父ハービンジャー、母ライツェントという血統で、全姉には2017年の秋華賞などを制したディアドラがいる良血馬。半兄フリームファクシも3年前のきさらぎ賞を勝っており、イベントホライゾンにもクラシックでの活躍が期待されている。
関西の名門、池江厩舎に所属する同馬は、昨年12月の中京芝2000mでデビュー。初戦は好位追走から後続を寄せ付けない強い内容で差し切り、兄姉も果たせなかったメイクデビュー勝利を飾った。
この勝利には、鞍上を務めた松山弘平騎手も「3週連続で調教に乗って、スタミナがあることがわかっていたので、早めに動いていきました」と、距離延長も歓迎のコメントを残している。
その上で「調教では緩さを感じていましたが、レースではしっかりと力を出してくれました。

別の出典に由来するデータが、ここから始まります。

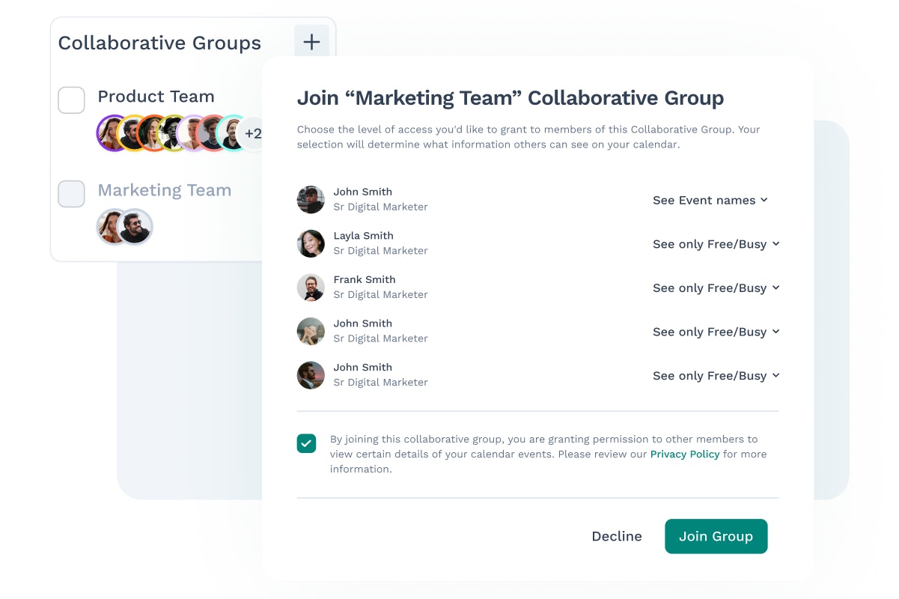
Task: Click Layla Smith's profile avatar
Action: 311,243
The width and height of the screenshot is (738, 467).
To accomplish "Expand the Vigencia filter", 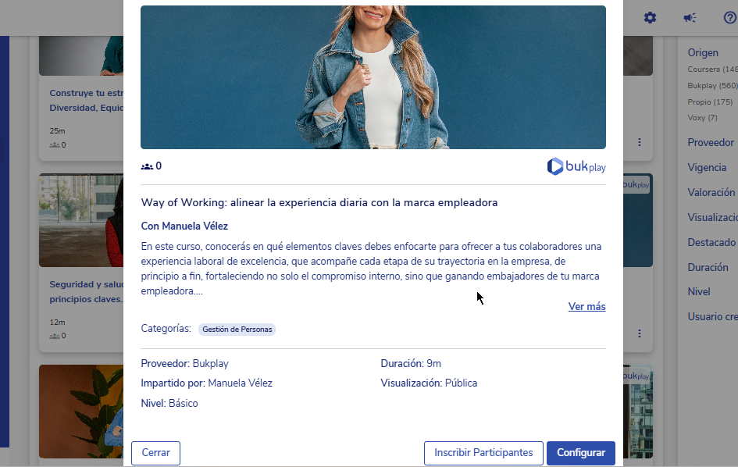I will point(707,167).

まだまだ良くなる」とさらなる成長にも期待できそうだ。
次走には1月24日の若駒Sが予定されている。デビューから2連勝で若駒Sを勝てば、偉大な先輩、ディープインパクトと同じ道をたどることになる。
12月デビュー、金子オーナー、池江厩舎(ディープインパクトは池江泰郎厩舎)と多くの共通点を持つイベントホライゾンに要注目だ。